Future Trends in Chip On Board Technology
The future for chip-on-board technology is bright, especially as compact electronic devices are made to support the growing Internet of Things (IoT), wearables, and edge computing. Let’s look at the main directions:
- Flexible and Stretchable Boards:Research continues into substrates beyond ceramic or FR4, such as stretchable polymers, enabling electronic devices that wrap or bend into new applications.
- Smarter Encapsulation:Advances in epoxy coating and UV-curable plastic encapsulation will increase protection and reliability—ideal for harsh environments or biomedical uses.
- Automated, Turnkey PCB Assembly:Machine intelligence is optimizing every stage, from cleaning and chip placement to functional testing and packaging.
- Hybrid Integration:Combining COB with other advanced packaging, including flip-chip and integrated passives, for even higher functional density.
- Sustainability Focus: The push is on to reduce electronic waste with processes that minimize unneeded materials and prioritize recyclable options.
Frequently Asked Questions About Chip On Board
Why should I use chip-on-board instead of traditional packaging for my electronic project?
How are chips attached to the PCB in COB?
Can COB technology be repaired or reworked?
What kind of equipment is required for COB manufacturing?
Is CHIP on Board used only for LEDs?
Conclusion: Is Chip On Board Right for Your Application?
Chip-on-board technology is the basis for the next wave of electronics miniaturization.

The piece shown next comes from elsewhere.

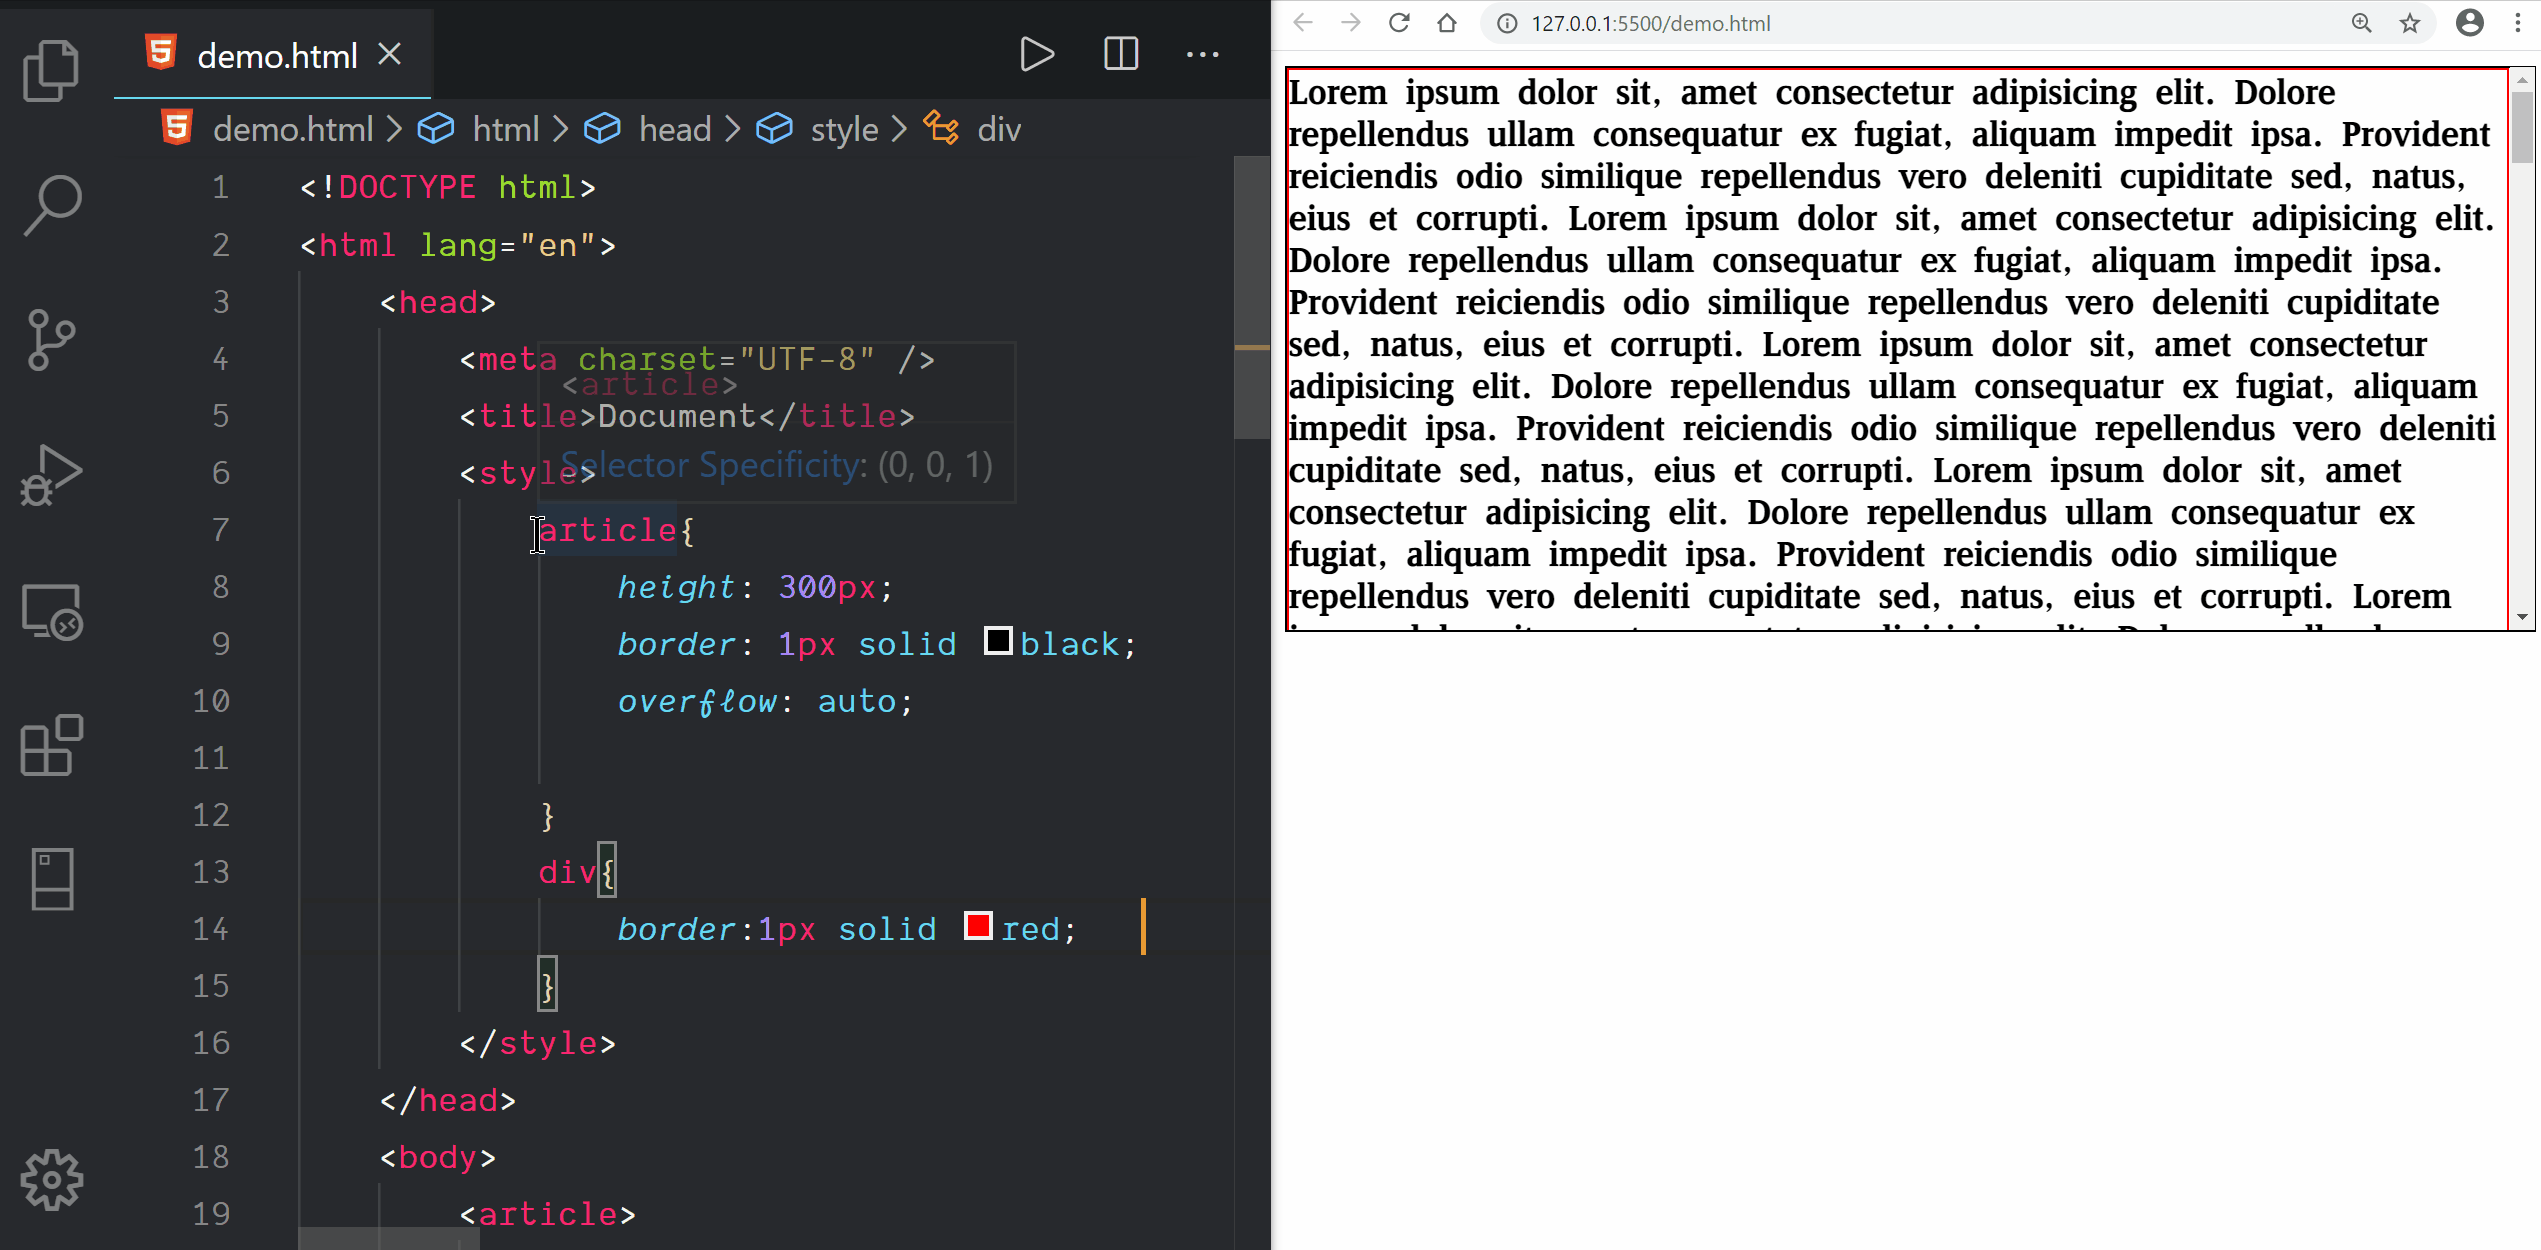Expand the head breadcrumb item
Viewport: 2541px width, 1250px height.
pyautogui.click(x=674, y=129)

If your roadmap calls for tight control integration,robust reliability, and superior heat dissipation andsignal performance, this advanced packaging technology couldbe the right choice. Whether you’re working on the next LED array, a next-gen wearable, or small form-factor automotive sensors, the COB packaging process provides valuable lessons for the future of electronic miniaturization.
Whether your application is miniaturized, thermal sensitive or high power density COB assembly, LingKey’s production capability provides a great engineering support and production partner for volume production and volume production.
Key Takeaways:
- COB is ideal for compact circuit designsand advanced LED modules.
- The packaging technologyexcels in signal integrity and thermal performance.
- Setup costs are justified by scale and performance needs, but be aware of board technology’s disadvantages, including more complex rework.
- Consult with experienced COB assembly providers to ensure your design leverages all the benefits and avoids common pitfalls.